*WORK REQUEST*: Lines before the one containing "Disable Erinnerungen im Chat toggle" are left out; output the rest of the data exactly, through the final line.
* * * * *
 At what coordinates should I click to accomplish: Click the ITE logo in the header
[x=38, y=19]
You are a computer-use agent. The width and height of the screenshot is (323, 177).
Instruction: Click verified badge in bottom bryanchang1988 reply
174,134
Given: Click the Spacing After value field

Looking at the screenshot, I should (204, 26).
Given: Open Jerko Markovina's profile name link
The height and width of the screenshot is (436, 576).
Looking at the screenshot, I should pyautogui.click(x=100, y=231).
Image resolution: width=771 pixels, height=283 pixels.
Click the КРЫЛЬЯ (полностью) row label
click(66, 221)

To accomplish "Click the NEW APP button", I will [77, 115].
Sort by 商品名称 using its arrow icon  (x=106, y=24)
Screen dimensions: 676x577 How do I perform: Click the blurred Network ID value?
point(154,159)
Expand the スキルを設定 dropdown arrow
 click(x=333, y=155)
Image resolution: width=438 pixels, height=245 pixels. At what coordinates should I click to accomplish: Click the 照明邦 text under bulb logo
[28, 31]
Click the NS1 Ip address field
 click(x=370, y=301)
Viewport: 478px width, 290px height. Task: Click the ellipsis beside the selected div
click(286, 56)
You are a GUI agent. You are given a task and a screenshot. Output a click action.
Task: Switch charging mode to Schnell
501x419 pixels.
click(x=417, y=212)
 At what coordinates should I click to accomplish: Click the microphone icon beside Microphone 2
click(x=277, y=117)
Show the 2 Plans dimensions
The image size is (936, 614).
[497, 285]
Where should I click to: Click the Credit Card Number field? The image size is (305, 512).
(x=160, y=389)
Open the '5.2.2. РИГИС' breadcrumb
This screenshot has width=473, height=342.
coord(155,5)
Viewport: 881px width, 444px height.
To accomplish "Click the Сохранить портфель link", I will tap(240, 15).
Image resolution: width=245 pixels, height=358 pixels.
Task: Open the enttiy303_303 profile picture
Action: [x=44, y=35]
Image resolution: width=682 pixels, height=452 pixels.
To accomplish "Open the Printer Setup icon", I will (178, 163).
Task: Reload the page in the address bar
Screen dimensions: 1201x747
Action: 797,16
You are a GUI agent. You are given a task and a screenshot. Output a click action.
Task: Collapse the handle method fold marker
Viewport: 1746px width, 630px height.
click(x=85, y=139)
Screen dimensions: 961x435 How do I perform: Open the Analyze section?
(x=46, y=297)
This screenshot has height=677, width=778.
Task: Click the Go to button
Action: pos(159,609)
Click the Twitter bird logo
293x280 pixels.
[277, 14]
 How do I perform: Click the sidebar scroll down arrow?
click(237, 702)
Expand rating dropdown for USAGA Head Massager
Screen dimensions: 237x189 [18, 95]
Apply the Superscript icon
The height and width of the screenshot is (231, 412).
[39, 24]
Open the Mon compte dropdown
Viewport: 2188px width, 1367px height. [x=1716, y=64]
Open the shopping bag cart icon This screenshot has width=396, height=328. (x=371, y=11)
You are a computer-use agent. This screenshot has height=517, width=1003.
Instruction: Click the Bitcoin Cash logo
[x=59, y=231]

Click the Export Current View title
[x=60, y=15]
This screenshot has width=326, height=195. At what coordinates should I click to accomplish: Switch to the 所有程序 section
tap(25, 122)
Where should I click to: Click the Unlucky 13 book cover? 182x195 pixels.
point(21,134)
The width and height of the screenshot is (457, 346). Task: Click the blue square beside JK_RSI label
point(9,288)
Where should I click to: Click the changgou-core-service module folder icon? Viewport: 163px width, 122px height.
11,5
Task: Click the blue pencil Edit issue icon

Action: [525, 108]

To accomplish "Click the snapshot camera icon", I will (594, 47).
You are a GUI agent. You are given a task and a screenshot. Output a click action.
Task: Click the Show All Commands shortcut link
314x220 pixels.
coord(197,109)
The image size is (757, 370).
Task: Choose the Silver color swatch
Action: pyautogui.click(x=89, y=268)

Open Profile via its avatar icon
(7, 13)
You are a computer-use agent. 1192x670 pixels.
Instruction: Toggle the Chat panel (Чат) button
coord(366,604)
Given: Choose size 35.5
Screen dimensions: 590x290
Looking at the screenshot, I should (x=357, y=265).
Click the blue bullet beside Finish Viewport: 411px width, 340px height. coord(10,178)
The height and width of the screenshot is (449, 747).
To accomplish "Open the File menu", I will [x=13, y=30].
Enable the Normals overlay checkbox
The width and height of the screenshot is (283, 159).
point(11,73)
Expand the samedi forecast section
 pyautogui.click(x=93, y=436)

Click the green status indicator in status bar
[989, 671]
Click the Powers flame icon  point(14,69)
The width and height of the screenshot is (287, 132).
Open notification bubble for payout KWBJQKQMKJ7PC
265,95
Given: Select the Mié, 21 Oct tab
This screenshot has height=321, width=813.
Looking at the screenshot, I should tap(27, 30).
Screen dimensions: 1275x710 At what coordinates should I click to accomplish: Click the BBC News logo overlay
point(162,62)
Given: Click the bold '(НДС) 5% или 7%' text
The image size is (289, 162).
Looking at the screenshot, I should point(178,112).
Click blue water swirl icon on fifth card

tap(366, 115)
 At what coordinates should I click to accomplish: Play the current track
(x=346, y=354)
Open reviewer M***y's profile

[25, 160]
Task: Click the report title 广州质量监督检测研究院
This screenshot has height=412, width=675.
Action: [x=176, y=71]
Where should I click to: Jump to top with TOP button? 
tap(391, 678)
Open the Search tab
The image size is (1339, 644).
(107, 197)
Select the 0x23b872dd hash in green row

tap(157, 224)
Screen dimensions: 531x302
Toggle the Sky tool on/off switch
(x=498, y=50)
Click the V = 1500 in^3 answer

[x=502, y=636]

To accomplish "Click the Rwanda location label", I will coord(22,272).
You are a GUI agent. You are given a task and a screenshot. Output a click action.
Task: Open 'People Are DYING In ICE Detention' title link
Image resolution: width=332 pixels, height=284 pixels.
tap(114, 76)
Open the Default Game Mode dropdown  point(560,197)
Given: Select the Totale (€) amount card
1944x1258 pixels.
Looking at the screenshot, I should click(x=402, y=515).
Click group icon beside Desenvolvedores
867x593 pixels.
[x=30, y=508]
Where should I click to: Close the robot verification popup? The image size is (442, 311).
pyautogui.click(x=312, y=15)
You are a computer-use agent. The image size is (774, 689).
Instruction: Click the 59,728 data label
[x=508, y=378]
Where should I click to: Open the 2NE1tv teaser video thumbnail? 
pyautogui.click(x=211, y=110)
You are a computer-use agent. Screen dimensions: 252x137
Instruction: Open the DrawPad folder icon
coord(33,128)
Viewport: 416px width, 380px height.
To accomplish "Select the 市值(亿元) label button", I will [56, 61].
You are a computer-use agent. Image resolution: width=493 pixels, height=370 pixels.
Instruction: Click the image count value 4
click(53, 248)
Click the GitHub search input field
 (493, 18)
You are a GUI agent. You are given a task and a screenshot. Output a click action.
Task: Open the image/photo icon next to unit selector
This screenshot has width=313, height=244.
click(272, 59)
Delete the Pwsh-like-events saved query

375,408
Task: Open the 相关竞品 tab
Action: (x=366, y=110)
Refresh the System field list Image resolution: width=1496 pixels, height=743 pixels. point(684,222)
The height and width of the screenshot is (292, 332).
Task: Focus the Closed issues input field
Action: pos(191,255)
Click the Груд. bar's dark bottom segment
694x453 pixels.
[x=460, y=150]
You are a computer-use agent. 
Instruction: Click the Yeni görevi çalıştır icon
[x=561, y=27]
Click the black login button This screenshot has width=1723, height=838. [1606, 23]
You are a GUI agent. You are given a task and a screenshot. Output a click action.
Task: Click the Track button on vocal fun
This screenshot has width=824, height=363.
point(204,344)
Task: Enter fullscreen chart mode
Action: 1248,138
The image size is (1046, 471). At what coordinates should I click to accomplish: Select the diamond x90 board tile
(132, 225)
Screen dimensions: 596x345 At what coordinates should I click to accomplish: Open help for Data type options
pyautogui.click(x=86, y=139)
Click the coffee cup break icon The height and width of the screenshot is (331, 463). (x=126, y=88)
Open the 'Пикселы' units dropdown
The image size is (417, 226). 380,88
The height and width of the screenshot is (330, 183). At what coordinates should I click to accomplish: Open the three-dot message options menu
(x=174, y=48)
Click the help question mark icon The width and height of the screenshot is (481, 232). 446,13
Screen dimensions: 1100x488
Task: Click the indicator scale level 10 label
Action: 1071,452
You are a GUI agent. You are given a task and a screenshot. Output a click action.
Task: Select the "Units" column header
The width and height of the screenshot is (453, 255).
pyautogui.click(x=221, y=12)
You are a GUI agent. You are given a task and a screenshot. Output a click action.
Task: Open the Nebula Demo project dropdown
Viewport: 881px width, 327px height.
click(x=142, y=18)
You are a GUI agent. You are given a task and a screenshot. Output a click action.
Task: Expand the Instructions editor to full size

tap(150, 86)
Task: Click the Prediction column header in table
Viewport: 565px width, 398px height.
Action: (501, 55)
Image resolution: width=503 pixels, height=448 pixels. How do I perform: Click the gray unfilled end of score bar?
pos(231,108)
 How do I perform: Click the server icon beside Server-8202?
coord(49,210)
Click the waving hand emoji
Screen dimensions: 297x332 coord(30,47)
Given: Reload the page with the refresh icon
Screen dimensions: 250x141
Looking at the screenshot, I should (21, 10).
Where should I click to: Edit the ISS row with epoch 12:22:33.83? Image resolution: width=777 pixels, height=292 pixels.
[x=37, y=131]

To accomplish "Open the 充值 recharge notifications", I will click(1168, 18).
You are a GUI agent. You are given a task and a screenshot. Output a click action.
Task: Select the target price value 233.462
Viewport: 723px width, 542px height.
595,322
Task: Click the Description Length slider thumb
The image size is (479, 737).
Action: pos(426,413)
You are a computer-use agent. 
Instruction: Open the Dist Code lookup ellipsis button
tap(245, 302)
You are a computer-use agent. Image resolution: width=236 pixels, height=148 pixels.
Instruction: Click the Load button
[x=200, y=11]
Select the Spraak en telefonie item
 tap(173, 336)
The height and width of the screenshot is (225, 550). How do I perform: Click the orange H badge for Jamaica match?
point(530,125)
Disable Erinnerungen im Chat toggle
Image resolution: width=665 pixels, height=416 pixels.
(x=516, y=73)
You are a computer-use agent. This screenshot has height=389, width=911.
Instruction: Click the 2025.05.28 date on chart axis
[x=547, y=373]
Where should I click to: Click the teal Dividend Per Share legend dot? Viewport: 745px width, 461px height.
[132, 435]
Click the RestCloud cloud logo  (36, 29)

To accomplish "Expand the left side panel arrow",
* * * * *
*RESPONSE TO THE TASK*:
Disable Erinnerungen im Chat toggle
Image resolution: width=665 pixels, height=416 pixels.
(x=516, y=73)
You are a computer-use agent. This screenshot has height=389, width=911.
Instruction: Click the 2025.05.28 date on chart axis
[x=547, y=373]
Where should I click to: Click the teal Dividend Per Share legend dot? Viewport: 745px width, 461px height.
[132, 435]
Click the RestCloud cloud logo  (36, 29)

To accomplish "Expand the left side panel arrow",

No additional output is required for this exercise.